Don raised his eyebrows, unsure how to respond; how to deal with the knowledge that Charlie was right—that if he hadn't been where he was and done exactly what he'd done, Charlie might be dead, or at least be the one lying in the hospital bed. Still, he felt guilty for Charlie even being there. He cleared his throat, choked up just like his little brother had been a moment ago, and gave Charlie a terse half-smile. "You know I'd take a bullet for you, Charlie," he said. "You're my little brother."

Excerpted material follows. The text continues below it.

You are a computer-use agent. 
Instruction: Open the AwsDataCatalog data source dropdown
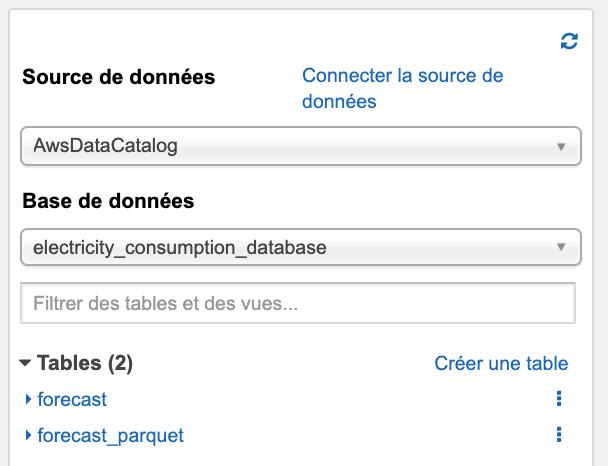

Charlie nodded. "I know," he said, not saying the obvious things that were written in his large brown eyes—that he was grateful he would, but wished he hadn't; that he, Charlie, was afraid that he wouldn't have had the courage to do the same, even though Don knew he would; that he was just so very glad Don was alive. "I knew you would," he repeated, squeezing Don's IV-wrapped hand. "You know," he added, "I'm not just your little brother now; I'm your blood brother."
Don snorted, then coughed at the pain in his chest. It was getting to be time for some more of that morphine. "You were already my blood brother, unless Dad has something he needs to tell me, which maybe explains how your genius brain and my occasionally dumb one wound up in the same family…"
"Yeah," Charlie agreed, "but now we're like, more so? I hope," he added, laughing, "you haven't got some sort of horrible blood-borne disease you failed to tell me about; you bled all over my bullet. Not to mention my bullet wound."
Don flicked his sluggish but free hand at his brother. "You got nothing to worry about," he retorted, feeling the need to set Charlie's mind at ease, even if he was mostly joking. "I'm as healthy as—"
"As a man who's been shot in the chest," Charlie cut in, deftly pushing the gesturing arm back to the blankets. "A man who's going to stop looking out for other people for just a little while and get some rest while he heals." Charlie swung his legs down from the side of the bed and settled comfortably back in the chair. Don felt his eyes starting to slide shut just at the suggestion of rest. He really was pretty tired. Surgery had a tendency to do that to people.
And meanwhile, Charlie's voice continued. "Your little brother—your blood brother—is going to be watching over you for a change."